Recast every one of the rows below as a Markdown table with two columns, No. and Line, giving each nonblank line its own numbered table row and omitting blank lines.

Entries on where items appear:
▬▬▬
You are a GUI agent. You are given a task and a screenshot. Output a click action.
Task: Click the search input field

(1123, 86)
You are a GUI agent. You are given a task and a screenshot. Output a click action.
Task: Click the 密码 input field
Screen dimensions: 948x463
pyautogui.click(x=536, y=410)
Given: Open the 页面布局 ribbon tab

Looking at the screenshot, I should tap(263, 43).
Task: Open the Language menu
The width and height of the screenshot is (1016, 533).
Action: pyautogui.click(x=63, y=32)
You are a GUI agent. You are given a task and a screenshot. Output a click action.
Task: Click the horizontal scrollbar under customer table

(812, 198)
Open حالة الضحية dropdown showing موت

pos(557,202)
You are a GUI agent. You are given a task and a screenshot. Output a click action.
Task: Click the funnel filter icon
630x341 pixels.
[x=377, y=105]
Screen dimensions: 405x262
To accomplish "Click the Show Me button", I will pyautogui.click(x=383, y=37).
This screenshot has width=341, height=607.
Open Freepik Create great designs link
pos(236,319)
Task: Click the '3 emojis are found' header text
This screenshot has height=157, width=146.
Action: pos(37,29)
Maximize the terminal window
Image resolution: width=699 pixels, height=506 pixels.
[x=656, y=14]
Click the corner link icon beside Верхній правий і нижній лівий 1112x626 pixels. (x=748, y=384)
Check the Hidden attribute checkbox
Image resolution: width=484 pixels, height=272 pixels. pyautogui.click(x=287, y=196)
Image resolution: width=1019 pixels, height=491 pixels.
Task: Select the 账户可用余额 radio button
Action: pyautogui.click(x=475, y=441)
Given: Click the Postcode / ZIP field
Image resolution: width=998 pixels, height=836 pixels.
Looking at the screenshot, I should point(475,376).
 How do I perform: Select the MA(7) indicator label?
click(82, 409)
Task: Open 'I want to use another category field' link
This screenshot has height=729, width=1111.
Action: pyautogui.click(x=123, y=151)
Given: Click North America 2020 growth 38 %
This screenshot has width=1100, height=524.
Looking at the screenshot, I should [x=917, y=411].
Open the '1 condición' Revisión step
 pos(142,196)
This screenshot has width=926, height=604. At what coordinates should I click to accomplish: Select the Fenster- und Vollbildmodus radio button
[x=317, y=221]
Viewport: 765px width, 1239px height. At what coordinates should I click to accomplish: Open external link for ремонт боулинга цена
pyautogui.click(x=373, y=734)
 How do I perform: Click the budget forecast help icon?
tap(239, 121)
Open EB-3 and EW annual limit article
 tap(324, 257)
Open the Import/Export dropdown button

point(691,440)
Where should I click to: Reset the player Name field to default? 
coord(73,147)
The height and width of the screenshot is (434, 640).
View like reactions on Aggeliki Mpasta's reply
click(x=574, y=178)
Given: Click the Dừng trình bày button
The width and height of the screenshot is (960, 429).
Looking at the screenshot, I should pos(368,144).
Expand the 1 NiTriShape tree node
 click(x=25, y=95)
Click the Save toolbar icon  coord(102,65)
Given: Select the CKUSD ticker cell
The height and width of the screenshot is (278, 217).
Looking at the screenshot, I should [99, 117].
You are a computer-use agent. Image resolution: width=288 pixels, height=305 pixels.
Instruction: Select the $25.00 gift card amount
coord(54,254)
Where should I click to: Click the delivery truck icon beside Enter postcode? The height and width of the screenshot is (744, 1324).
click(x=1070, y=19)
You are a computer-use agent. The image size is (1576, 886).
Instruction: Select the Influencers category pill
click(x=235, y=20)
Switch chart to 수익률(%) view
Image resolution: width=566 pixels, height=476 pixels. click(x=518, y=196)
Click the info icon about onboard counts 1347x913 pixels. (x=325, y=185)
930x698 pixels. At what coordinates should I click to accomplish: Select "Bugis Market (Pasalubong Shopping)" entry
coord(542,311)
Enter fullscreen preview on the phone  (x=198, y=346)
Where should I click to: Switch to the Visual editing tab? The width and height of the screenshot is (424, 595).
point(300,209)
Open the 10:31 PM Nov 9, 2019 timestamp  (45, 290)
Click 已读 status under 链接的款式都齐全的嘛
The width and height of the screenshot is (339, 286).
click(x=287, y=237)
▬▬▬
FULL RESPONSE ::
| No. | Line |
|---|---|
| 1 | You are a GUI agent. You are given a task and a screenshot. Output a click action. |
| 2 | Task: Click the search input field |
| 3 | (1123, 86) |
| 4 | You are a GUI agent. You are given a task and a screenshot. Output a click action. |
| 5 | Task: Click the 密码 input field |
| 6 | Screen dimensions: 948x463 |
| 7 | pyautogui.click(x=536, y=410) |
| 8 | Given: Open the 页面布局 ribbon tab |
| 9 | Looking at the screenshot, I should tap(263, 43). |
| 10 | Task: Open the Language menu |
| 11 | The width and height of the screenshot is (1016, 533). |
| 12 | Action: pyautogui.click(x=63, y=32) |
| 13 | You are a GUI agent. You are given a task and a screenshot. Output a click action. |
| 14 | Task: Click the horizontal scrollbar under customer table |
| 15 | (812, 198) |
| 16 | Open حالة الضحية dropdown showing موت |
| 17 | pos(557,202) |
| 18 | You are a GUI agent. You are given a task and a screenshot. Output a click action. |
| 19 | Task: Click the funnel filter icon |
| 20 | 630x341 pixels. |
| 21 | [x=377, y=105] |
| 22 | Screen dimensions: 405x262 |
| 23 | To accomplish "Click the Show Me button", I will pyautogui.click(x=383, y=37). |
| 24 | This screenshot has width=341, height=607. |
| 25 | Open Freepik Create great designs link |
| 26 | pos(236,319) |
| 27 | Task: Click the '3 emojis are found' header text |
| 28 | This screenshot has height=157, width=146. |
| 29 | Action: pos(37,29) |
| 30 | Maximize the terminal window |
| 31 | Image resolution: width=699 pixels, height=506 pixels. |
| 32 | [x=656, y=14] |
| 33 | Click the corner link icon beside Верхній правий і нижній лівий 1112x626 pixels. (x=748, y=384) |
| 34 | Check the Hidden attribute checkbox |
| 35 | Image resolution: width=484 pixels, height=272 pixels. pyautogui.click(x=287, y=196) |
| 36 | Image resolution: width=1019 pixels, height=491 pixels. |
| 37 | Task: Select the 账户可用余额 radio button |
| 38 | Action: pyautogui.click(x=475, y=441) |
| 39 | Given: Click the Postcode / ZIP field |
| 40 | Image resolution: width=998 pixels, height=836 pixels. |
| 41 | Looking at the screenshot, I should point(475,376). |
| 42 |  How do I perform: Select the MA(7) indicator label? |
| 43 | click(82, 409) |
| 44 | Task: Open 'I want to use another category field' link |
| 45 | This screenshot has height=729, width=1111. |
| 46 | Action: pyautogui.click(x=123, y=151) |
| 47 | Given: Click North America 2020 growth 38 % |
| 48 | This screenshot has width=1100, height=524. |
| 49 | Looking at the screenshot, I should [x=917, y=411]. |
| 50 | Open the '1 condición' Revisión step |
| 51 |  pos(142,196) |
| 52 | This screenshot has width=926, height=604. At what coordinates should I click to accomplish: Select the Fenster- und Vollbildmodus radio button |
| 53 | [x=317, y=221] |
| 54 | Viewport: 765px width, 1239px height. At what coordinates should I click to accomplish: Open external link for ремонт боулинга цена |
| 55 | pyautogui.click(x=373, y=734) |
| 56 |  How do I perform: Click the budget forecast help icon? |
| 57 | tap(239, 121) |
| 58 | Open EB-3 and EW annual limit article |
| 59 |  tap(324, 257) |
| 60 | Open the Import/Export dropdown button |
| 61 | point(691,440) |
| 62 | Where should I click to: Reset the player Name field to default?  |
| 63 | coord(73,147) |
| 64 | The height and width of the screenshot is (434, 640). |
| 65 | View like reactions on Aggeliki Mpasta's reply |
| 66 | click(x=574, y=178) |
| 67 | Given: Click the Dừng trình bày button |
| 68 | The width and height of the screenshot is (960, 429). |
| 69 | Looking at the screenshot, I should pos(368,144). |
| 70 | Expand the 1 NiTriShape tree node |
| 71 |  click(x=25, y=95) |
| 72 | Click the Save toolbar icon  coord(102,65) |
| 73 | Given: Select the CKUSD ticker cell |
| 74 | The height and width of the screenshot is (278, 217). |
| 75 | Looking at the screenshot, I should [99, 117]. |
| 76 | You are a computer-use agent. Image resolution: width=288 pixels, height=305 pixels. |
| 77 | Instruction: Select the $25.00 gift card amount |
| 78 | coord(54,254) |
| 79 | Where should I click to: Click the delivery truck icon beside Enter postcode? The height and width of the screenshot is (744, 1324). |
| 80 | click(x=1070, y=19) |
| 81 | You are a computer-use agent. The image size is (1576, 886). |
| 82 | Instruction: Select the Influencers category pill |
| 83 | click(x=235, y=20) |
| 84 | Switch chart to 수익률(%) view |
| 85 | Image resolution: width=566 pixels, height=476 pixels. click(x=518, y=196) |
| 86 | Click the info icon about onboard counts 1347x913 pixels. (x=325, y=185) |
| 87 | 930x698 pixels. At what coordinates should I click to accomplish: Select "Bugis Market (Pasalubong Shopping)" entry |
| 88 | coord(542,311) |
| 89 | Enter fullscreen preview on the phone  (x=198, y=346) |
| 90 | Where should I click to: Switch to the Visual editing tab? The width and height of the screenshot is (424, 595). |
| 91 | point(300,209) |
| 92 | Open the 10:31 PM Nov 9, 2019 timestamp  (45, 290) |
| 93 | Click 已读 status under 链接的款式都齐全的嘛 |
| 94 | The width and height of the screenshot is (339, 286). |
| 95 | click(x=287, y=237) |